Can you print everything in the copper deposits article header from "Received: Apr. 10, 2022;" down to "Embu, Embu, Kenya."?

Provided passage:

--- START ---

American Journal of Materials Science

p-ISSN: 2162-9382    e-ISSN: 2162-8424

2022;  12(1): 18-24

doi:10.5923/j.materials.20221201.03

Received: Apr. 10, 2022; Accepted: Apr. 29, 2022; Published: May 24, 2022

 

Analysis of Copper Deposits in Maragwa Location in Tharaka Nithi County – Kenya

Peterson Mutembei Kugeria1, Peter Waithaka Njoroge2

1Department of Physical Sciences, University of Embu, Embu, Kenya

2Department of Physical Sciences, Murang'a University, Murang'a, Kenya

Correspondence to: Peterson Mutembei Kugeria, Department of Physical Sciences, University of Embu, Embu, Kenya.

Email:

Copyright © 2022 The Author(s). Published by Scientific & Academic Publishing.

This work is licensed under the Creative Commons Attribution International License (CC BY).

--- END ---

Data shown:
--- START ---

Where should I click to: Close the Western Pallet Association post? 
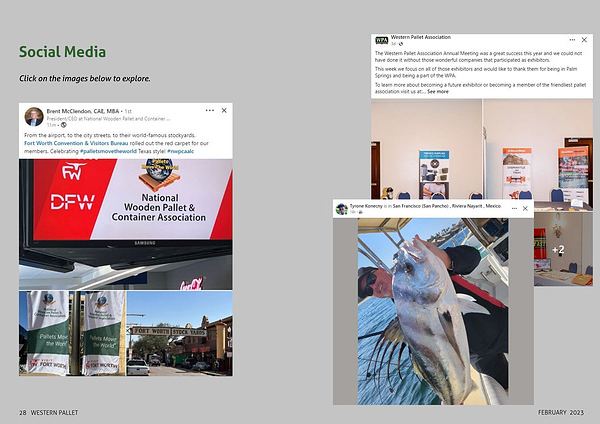584,40
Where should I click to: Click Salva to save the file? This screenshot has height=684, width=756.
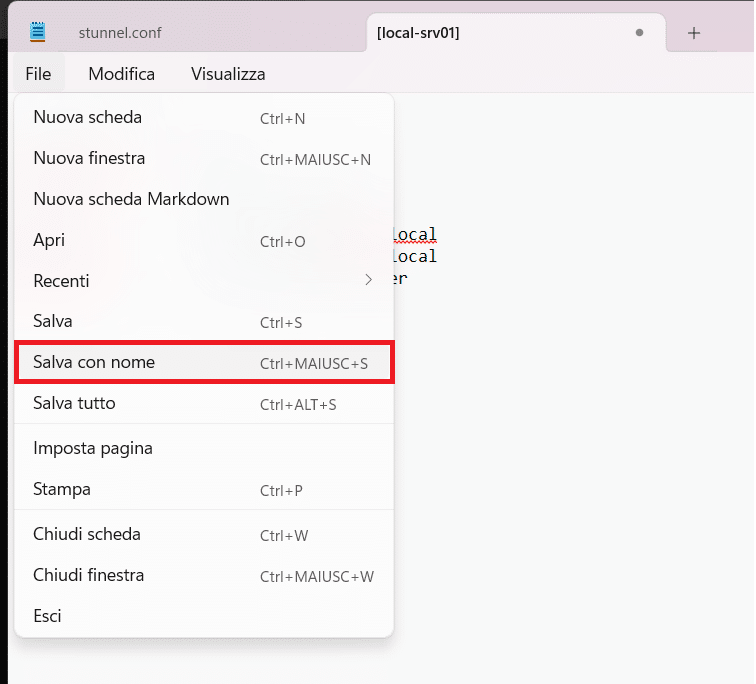click(53, 322)
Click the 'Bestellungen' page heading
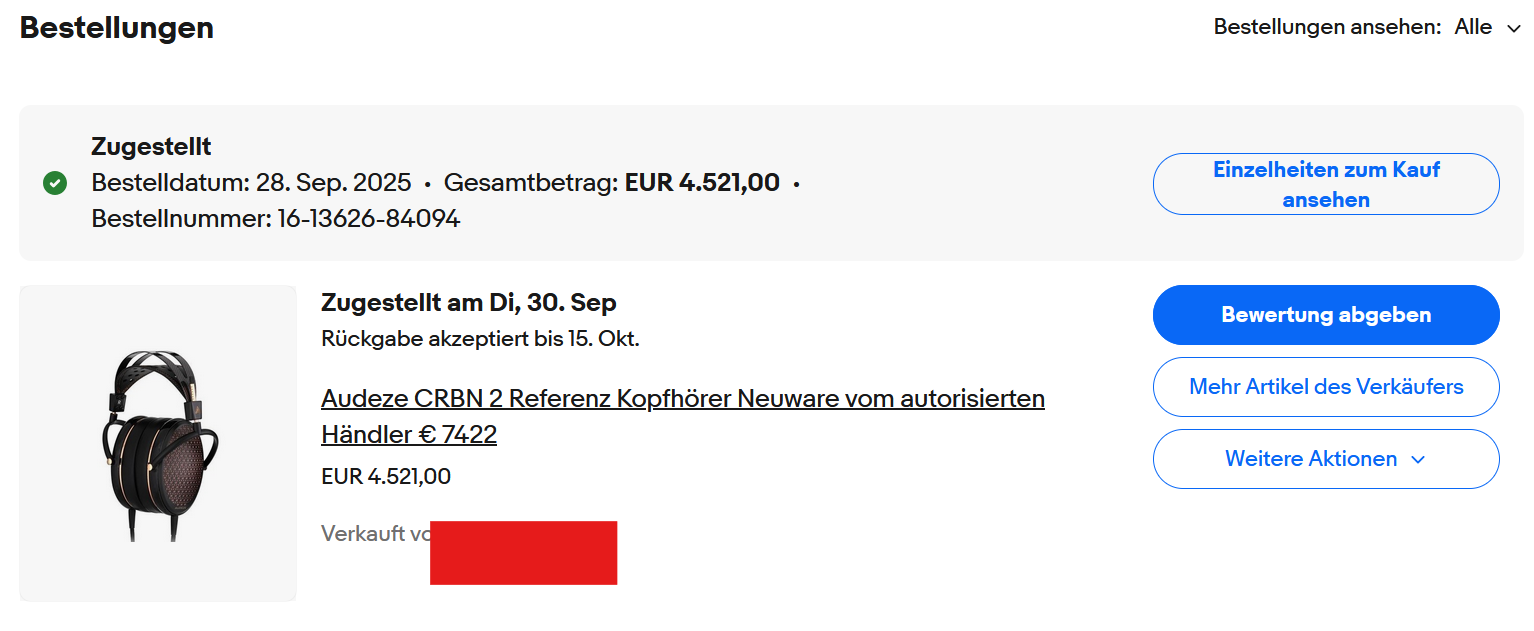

--- END ---

Solution to this problem:
Received: Apr. 10, 2022; Accepted: Apr. 29, 2022; Published: May 24, 2022

 

Analysis of Copper Deposits in Maragwa Location in Tharaka Nithi County – Kenya

Peterson Mutembei Kugeria1, Peter Waithaka Njoroge2

1Department of Physical Sciences, University of Embu, Embu, Kenya

2Department of Physical Sciences, Murang'a University, Murang'a, Kenya

Correspondence to: Peterson Mutembei Kugeria, Department of Physical Sciences, University of Embu, Embu, Kenya.